Il Movimento Cinque Stelle continua a perdere i pezzi. L’ultima, in ordine di tempo, ad aver lasciato il movimento ideato da Beppe Grillo, è la senatrice romana Fabiola Anitori, la settima parlamentare a lasciare il M5S e gettarsi all’interno del gruppo misto. La Antinori segue dunque il destino dei senatori Marino Marino e Adele Gambaro, espulsi, della senatrice Paola De Pin e dei deputati Adriano Zaccagnini, Vincenza Labriola e Alessandro Furnari.

La Anitori, nell’annunciare la sua decisione, ha spiegato di non riconoscere “più l’impostazione iniziale del Movimento che è diventato proprio quel partito personale dallo stesso tanto criticato, con un sistema feudale di fedeltà che respinge o espelle chi dissente. Gli avvenimenti degli ultimi mesi — spiega — mi hanno profondamente segnata, peraltro in un periodo molto delicato della mia vita”.

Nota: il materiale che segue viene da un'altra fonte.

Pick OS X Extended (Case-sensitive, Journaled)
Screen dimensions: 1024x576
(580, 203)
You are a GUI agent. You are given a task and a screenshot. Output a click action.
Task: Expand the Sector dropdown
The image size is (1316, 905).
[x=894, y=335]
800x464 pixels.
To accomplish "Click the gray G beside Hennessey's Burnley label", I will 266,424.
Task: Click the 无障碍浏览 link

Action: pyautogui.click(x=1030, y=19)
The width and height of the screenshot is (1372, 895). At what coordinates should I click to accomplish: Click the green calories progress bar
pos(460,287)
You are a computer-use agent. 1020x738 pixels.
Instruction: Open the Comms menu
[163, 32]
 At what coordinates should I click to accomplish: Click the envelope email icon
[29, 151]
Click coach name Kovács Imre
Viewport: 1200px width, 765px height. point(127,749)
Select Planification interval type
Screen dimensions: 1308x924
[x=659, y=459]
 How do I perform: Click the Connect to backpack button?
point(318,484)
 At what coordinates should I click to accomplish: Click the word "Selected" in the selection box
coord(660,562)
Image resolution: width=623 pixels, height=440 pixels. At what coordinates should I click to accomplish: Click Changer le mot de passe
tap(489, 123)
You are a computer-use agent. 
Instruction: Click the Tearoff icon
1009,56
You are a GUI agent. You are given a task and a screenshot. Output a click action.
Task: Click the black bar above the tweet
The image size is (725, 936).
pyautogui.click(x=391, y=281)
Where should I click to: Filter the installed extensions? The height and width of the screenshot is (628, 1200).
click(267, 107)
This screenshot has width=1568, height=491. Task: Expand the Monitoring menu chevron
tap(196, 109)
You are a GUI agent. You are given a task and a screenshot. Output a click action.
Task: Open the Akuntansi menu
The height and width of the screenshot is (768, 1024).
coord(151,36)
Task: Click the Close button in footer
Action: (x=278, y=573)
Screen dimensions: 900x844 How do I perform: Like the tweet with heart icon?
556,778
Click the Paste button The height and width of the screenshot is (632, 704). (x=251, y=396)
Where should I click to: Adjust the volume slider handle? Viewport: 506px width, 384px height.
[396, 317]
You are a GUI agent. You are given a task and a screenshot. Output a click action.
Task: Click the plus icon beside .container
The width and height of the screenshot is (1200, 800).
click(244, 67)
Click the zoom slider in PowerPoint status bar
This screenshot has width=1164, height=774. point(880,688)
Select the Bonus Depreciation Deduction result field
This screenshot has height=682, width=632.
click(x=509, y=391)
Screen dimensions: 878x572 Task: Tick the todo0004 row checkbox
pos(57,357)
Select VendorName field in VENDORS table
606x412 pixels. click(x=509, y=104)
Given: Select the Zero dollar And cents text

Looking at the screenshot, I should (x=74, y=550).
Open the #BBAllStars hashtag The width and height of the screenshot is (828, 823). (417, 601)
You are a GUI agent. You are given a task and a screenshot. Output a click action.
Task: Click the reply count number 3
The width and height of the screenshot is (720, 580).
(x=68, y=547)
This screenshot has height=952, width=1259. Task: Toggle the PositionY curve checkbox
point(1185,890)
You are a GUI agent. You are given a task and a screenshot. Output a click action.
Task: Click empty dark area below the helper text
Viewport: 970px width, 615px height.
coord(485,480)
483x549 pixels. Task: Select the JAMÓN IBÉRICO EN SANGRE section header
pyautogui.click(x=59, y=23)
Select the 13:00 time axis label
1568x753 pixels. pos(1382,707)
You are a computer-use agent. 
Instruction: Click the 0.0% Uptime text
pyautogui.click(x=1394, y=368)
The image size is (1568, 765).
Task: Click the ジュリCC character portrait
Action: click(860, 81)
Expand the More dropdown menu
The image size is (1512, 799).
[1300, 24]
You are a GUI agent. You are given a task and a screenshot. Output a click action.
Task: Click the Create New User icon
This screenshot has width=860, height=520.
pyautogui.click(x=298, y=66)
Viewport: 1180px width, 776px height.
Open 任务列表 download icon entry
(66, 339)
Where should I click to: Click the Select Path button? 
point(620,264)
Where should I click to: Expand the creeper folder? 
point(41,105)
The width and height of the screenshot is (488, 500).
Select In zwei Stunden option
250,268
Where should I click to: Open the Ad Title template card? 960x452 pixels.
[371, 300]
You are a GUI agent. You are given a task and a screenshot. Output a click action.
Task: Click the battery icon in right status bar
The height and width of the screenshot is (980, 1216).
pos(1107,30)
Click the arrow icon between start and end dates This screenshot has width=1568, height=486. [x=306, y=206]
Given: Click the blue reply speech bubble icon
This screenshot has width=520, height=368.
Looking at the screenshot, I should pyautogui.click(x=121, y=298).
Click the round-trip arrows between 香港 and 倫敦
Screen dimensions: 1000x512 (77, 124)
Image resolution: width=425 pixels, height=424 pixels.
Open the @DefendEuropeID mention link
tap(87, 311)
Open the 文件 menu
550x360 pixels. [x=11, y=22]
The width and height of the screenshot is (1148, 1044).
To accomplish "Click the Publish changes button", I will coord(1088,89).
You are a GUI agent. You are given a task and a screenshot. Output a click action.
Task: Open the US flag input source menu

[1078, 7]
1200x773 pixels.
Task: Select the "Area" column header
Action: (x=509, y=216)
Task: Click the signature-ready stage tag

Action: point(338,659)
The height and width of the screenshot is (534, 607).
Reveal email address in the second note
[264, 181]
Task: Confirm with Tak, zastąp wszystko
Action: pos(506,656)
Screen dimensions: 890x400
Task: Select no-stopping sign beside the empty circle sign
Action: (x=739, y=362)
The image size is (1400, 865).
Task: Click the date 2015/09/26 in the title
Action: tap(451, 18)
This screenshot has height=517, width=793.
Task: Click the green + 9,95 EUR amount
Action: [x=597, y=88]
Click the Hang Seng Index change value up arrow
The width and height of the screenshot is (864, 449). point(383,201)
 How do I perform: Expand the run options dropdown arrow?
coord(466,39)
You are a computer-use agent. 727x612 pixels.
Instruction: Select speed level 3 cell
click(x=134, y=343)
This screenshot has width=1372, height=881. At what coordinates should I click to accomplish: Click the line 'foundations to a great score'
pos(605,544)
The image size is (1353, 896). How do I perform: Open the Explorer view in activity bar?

Su internet sono partite le accuse. Francesco Picchio l’accusa di preferire “4 soldi di diaria ad una rivoluzione culturale, politica e sociale”. La deputata Donatella Agostinelli su Facebook: “Fuori un altro al Senato… comincio a pensare sul serio che dietro tutti questi mal di pancia ci sia solo una questione di soldi! Insozzano tutto”. E intanto sale il caso del deputato Di Battista, finito sotto accusa per il suo intervento alla Camera sugli F35.